Similar criticisms were levelled at RCH for delaying a transfer from the regular paediatric ward Coco was on to intensive care, and then on to Bristol – partly driven by a breakdown in communication between the two hospitals.

As well as this, Mr Cox pointed to RCH nurses’ failure to weigh Coco – a crucial step for monitoring fluid retention and giving out the right medicine doses – and for taking so long to send off stool samples for analysis.

Wrapping up, Mr Cox said the aggressiveness of Coco’s HUS meant she became “a hostage to fortune” who likely could not have been saved even if her treatment was perfect.

However, he issued stark words to RCH which he noted had made many changes since July 2017.

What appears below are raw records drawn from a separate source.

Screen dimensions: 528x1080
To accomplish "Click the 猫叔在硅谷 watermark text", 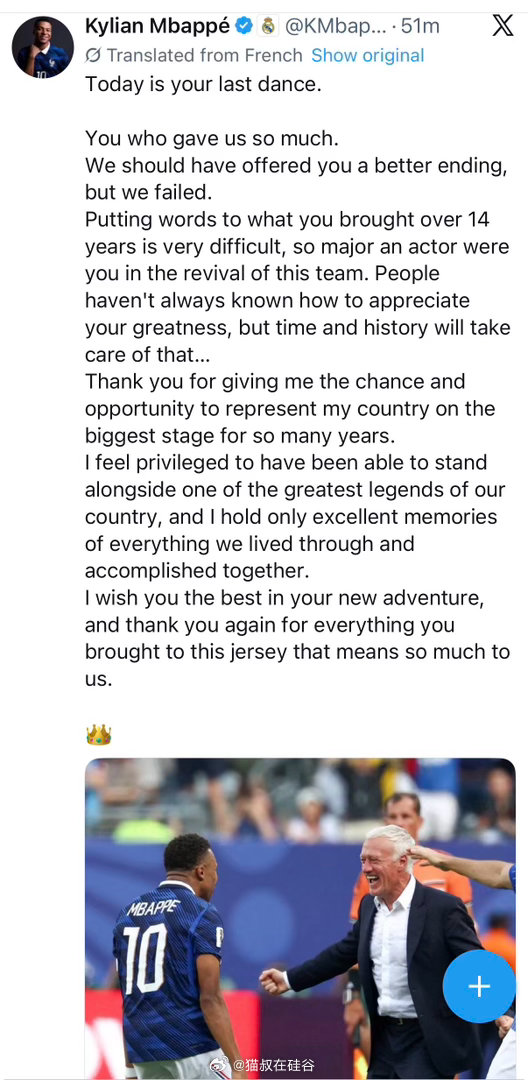I will 273,1066.
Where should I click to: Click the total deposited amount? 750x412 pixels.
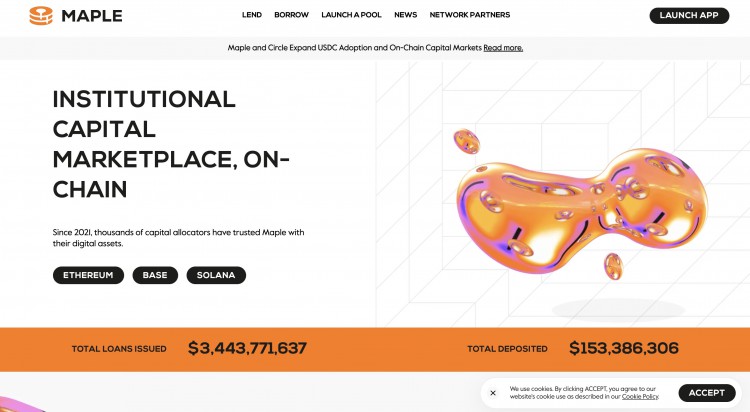click(624, 348)
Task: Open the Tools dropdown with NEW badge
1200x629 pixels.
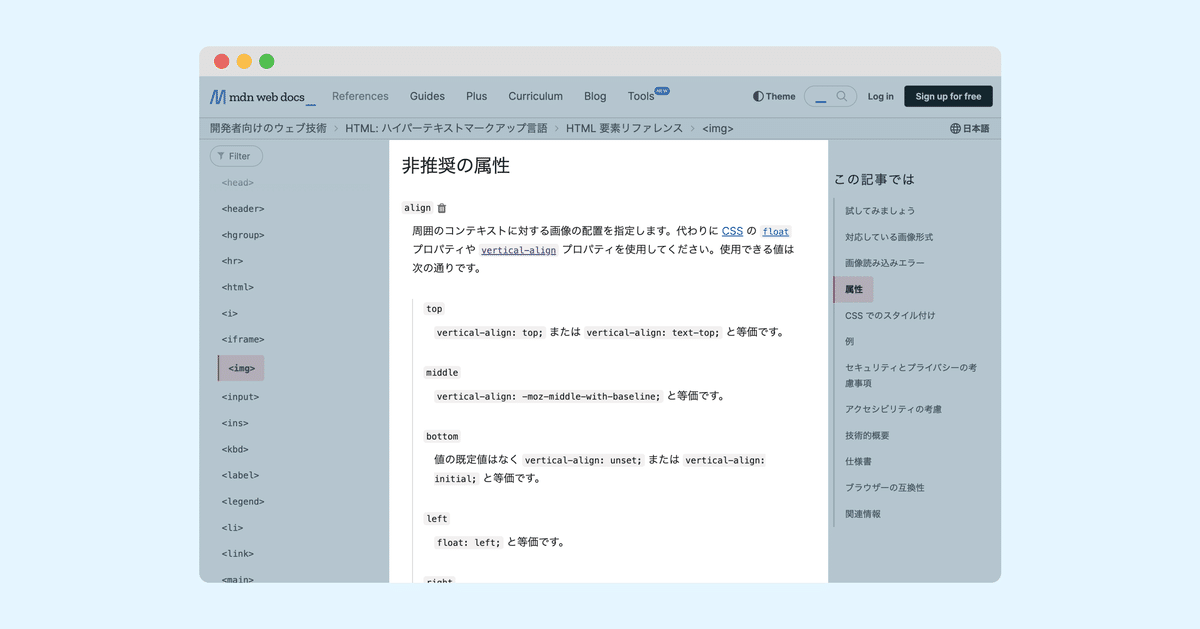Action: (x=640, y=96)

He said: “Coco became a hostage to fortune. When her condition was apparent, I consider she should then have been transferred to intensive care.

“Going forward, RCH may wish to consider where a paediatric patient needs a transfer – whether for renal support or advance support – it will be appropriate for that patient to be managed from intensive care where they can be checked on more frequently.

“This will depend on other factors such as bed availability.

“Once it became clear she had developed HUS and needed organ support she became too demanding to be on a regular paediatric ward. At that point she should have been transferred to intensive care at Treliske.”

Luke and Rachel Bradford with their daughter Coco in St Ives
Luke and Rachel Bradford with their daughter Coco in St Ives

Despite the “basic failings”, however, the inquest also heard from Dr Tse, who said they did not contribute to Coco’s death in a more than negligible way.

Dr Ninis did not dispute this conclusion from Dr Tse but said staff at RCH should have given her more fluids, given her antibiotics earlier and communicated better between departments.

Mr Cox, in his summary of the case, said he agreed with Dr Tse and that the failures in basic care for Coco did not cause her death.

He said: “I accept the evidence of Dr Tse that, given the overwhelming nature of the HUS coco developed, the delay in initiating Coco’s fluid therapy robustly and then maintaining it throughout July 27 were not causative of her death on a balance of probability.”

The coroner came to the same judgement regarding the nursing failures, sending her home on July 24, the delay in sending her to Bristol, and the delay in giving her antibiotics to treat suspected sepsis.

He further confirmed Coco at no point had sepsis, as earlier reported by the media and by a former RCHT boss who mistakenly said the trust had “missed” a diagnosis of sepsis.

Mr Cox apologised for the publication of this “misleading” fact and finished by recording a conclusion of natural causes for Coco’s death, in particular HUS from an e-coli 0157 bacterial infection.

He said: “The position I can summarise is this – we heard at inquest from Dr Grant of the very considerable changes made in terms of funding and investment within RCHT after Coco’s death, the report into it and review.

“We’ve heard a number of consultant paediatricians being taken on, with a net gain of three during the day and six on night shifts.

“The key concern about workloads and sufficiency of clinicians have been addressed some time ago, such as splitting the rotas.”

Mr Cox gave RCH 28 days to show evidence of new guidance to doctors in the treatment of cases like that of Coco and said he planned to write to NICE – a body which advises healthcare professionals in the UK – to ask if it could issue new guidelines in the identifying and treatment of HUS.

“I want to make sure lip service isn’t just paid to this,” Mr Cox added.

Finally, speaking to Coco’s parents Mr Cox said: “This has been an extremely long drawn out and difficult process and I’m extremely grateful to you for the considerable assistance you’ve provided.

“You’ve always treated me with courtesy and respect and I am most grateful for that.

“I hope the course of this inquest has addressed all of your concerns, I’m sorry it’s taken so long to get to this point. And I’m desperately sorry we met in these circumstances in the first place.”